Selain e-commerce, informasi penggerak dan fintech; Ada beberapa startup yang diproyeksi bisa meraup untung besar dari pangsa pasar digital Indonesia yang terus berkembang. Salah satu yang sering disebut adalah edtech. Pada dasarnya startup di bidang ini berusaha membawa demokratisasi teknologi ke dunia pendidikan.
Edtech Indonesia mulai menjadi perbincangan hangat di tahun 2015 - meski startup seperti Zenius sudah ada sejak tahun 2004, sedangkan pemain besar lainnya seperti Ruangguru dan HarukaEdu baru debut pada tahun 2013. Kepopuleran platform tersebut juga mengikuti tren digital yang berkembang di masyarakat - misalnya, penyebaran broadband, layanan berbasis aplikasi yang lebih populer dan pilihan pembayaran digital yang lebih banyak.
Staf editorial DailySocial telah meliput lusinan startup edtech selama lima tahun terakhir, 65 di antaranya masih hidup dan berkembang saat ini — termasuk beberapa startup asing yang fokus menggarap pasar di sini.
Berikut beberapa tren menarik yang dapat kita petakan dalam industri edtech tanah air:
Edtech menawarkan enam layanan berbeda di Indonesia. Pertama, pembelajaran online, menjual materi pendidikan di internet. Beberapa menawarkan konten interaktif, video berdasarkan permintaan, dan tutorial online. Cakupan materinya pun beragam mulai dari kursus untuk remaja sekolah, konten bahasa asing hingga penguatan keterampilan pribadi seperti akuntansi dan pemrograman. Contoh startup di bidang ini adalah Arkademi, Bahaso, Bensmart, CodeAku, Kode.id, Ruangguru, Vokraf, Zenius.
Layanan e-learning di Indonesia sebagian besar menyasar pengguna umum, diikuti oleh pengguna sekolah dasar, sekolah menengah pertama, dan sekolah menengah atas. Beberapa juga menawarkan materi yang dikemas khusus untuk anak-anak prasekolah (misalnya Ludebla, Titik Pintar), universitas (misalnya DQLab) dan bisnis (misalnya Ringerlactat).
edtech terus menerapkan konsep blended learning pada benchmark ini sebagai langkah proaktif menuju kesiapan pasar; yaitu menawarkan program yang memadukan aktivitas online dan offline.

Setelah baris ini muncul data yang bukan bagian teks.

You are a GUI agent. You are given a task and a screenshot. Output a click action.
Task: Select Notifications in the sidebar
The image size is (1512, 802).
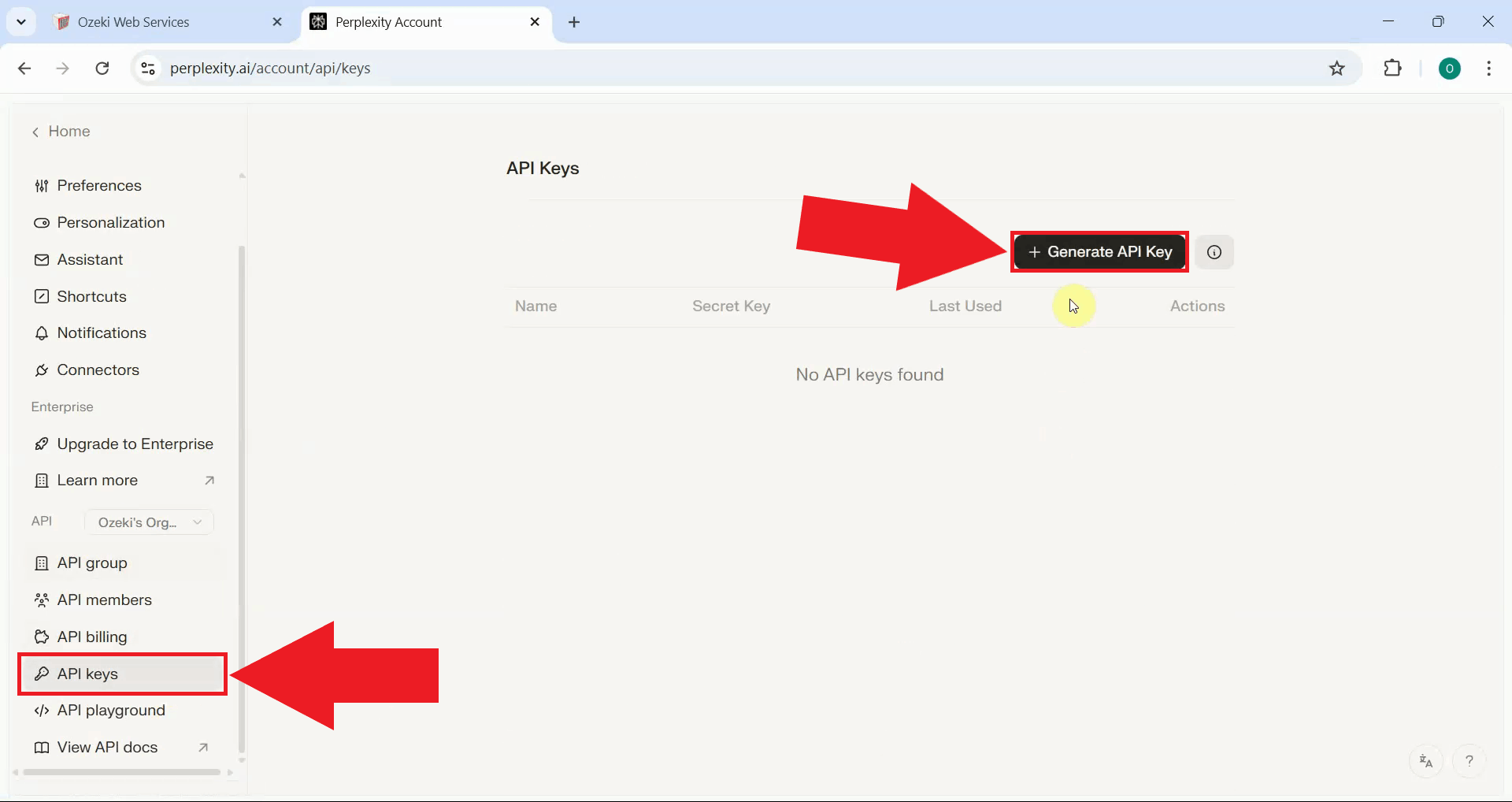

Model layanan edtech selanjutnya adalah learning management system (LMS). Berbeda dengan e-learning, LMS dibuat dengan merencanakan kegiatan pembelajaran. Dahulu banyak digunakan di institusi, namun seiring berjalannya waktu juga ditujukan untuk penggunaan pribadi. Beberapa platform pembelajaran hanya menawarkan sistem manajemen administrasi kegiatan belajar mengajar, sementara yang lain juga menawarkan pasar materi pembelajaran.
Di antara produk-produk startup lokal yang ada saat ini, LMS telah dikembangkan agar sesuai dengan beberapa segmen pasar, antara lain bisnis (contoh: Codemi, HarukaEdu, RuangKerja), level K-12 (contoh: kelas, Mejakita, Pintro), universitas (contoh: Ngampooz ) . ). ) dan umum (contoh: ZumiApp).

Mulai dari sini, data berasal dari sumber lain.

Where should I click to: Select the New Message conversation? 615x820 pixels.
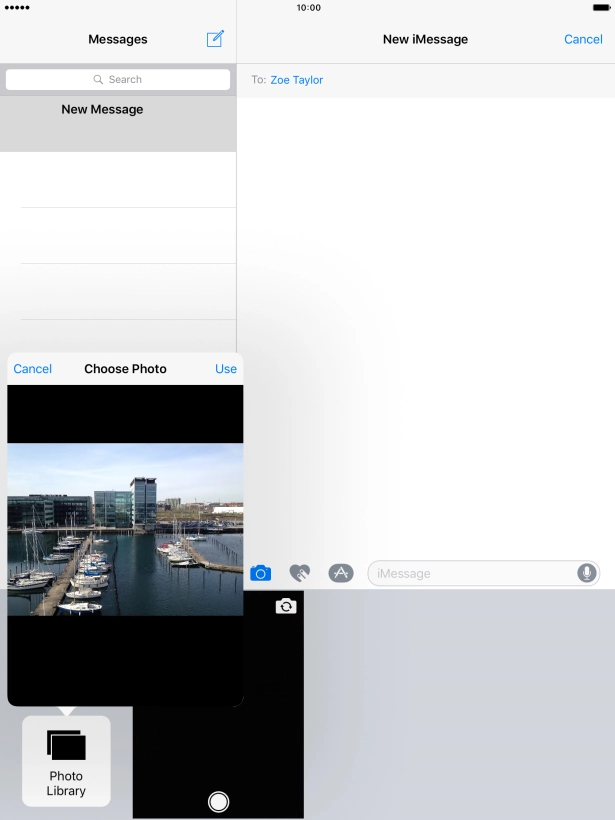(102, 110)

Berikutnya adalah Software as a Service (SaaS), aplikasi on-demand yang membantu institusi pendidikan menerapkan perubahan dengan mendigitalkan proses bisnisnya; yang berkaitan dengan misalnya administrasi, pengelolaan perpustakaan, kehadiran, dan lain-lain. Hingga saat ini, SaaS yang dibuat oleh startup lokal menyasar level K-12. Alasannya cukup masuk akal, sektor lain seperti bisnis atau perguruan tinggi biasanya bisa berkembang secara mandiri dengan bantuan tim IT, sedangkan K-12 Indonesia jarang memiliki sumber daya manusia yang mampu melakukannya. Contoh layanan SaaS untuk pendidikan adalah AIMSIS, Gredu, Infradigital, SekolahPintar, dll.

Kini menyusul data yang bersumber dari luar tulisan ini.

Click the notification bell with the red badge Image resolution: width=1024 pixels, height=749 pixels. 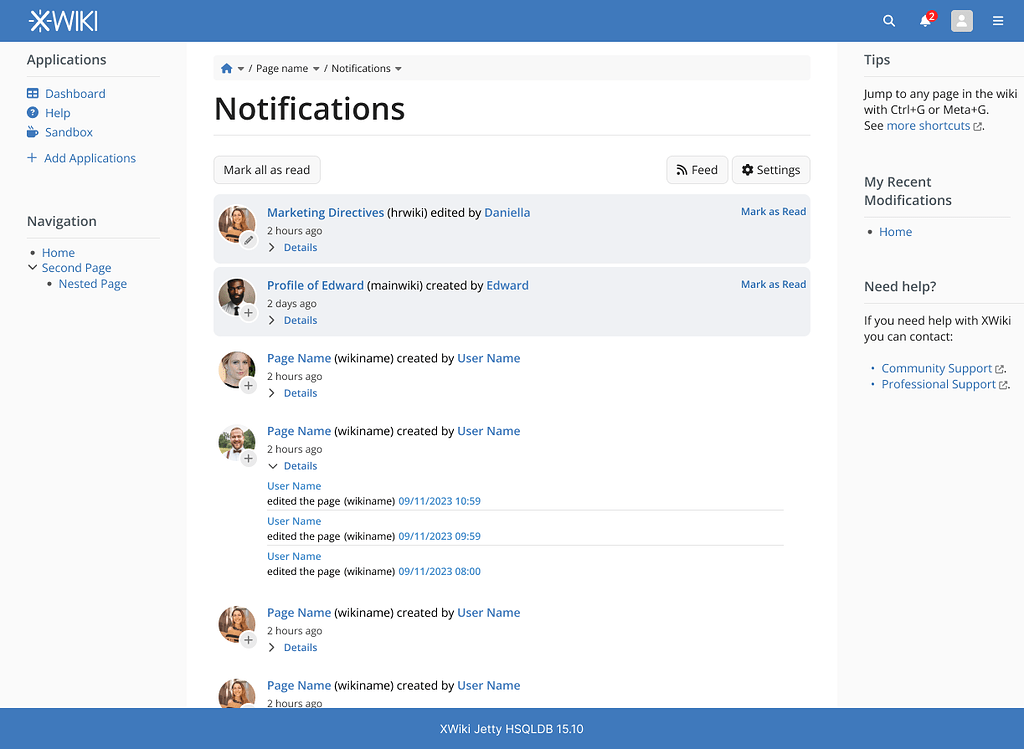(x=922, y=20)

Layanan lainnya adalah direktori yang berisi berbagai informasi tentang kebutuhan pendidikan - seperti daftar universitas yang direkomendasikan atau lainnya. Kemudian fintech, khususnya mereka yang menawarkan bantuan keuangan pendidikan. Dan terakhir, e-library berisi sumber bacaan atau referensi digital untuk menunjang pembelajaran.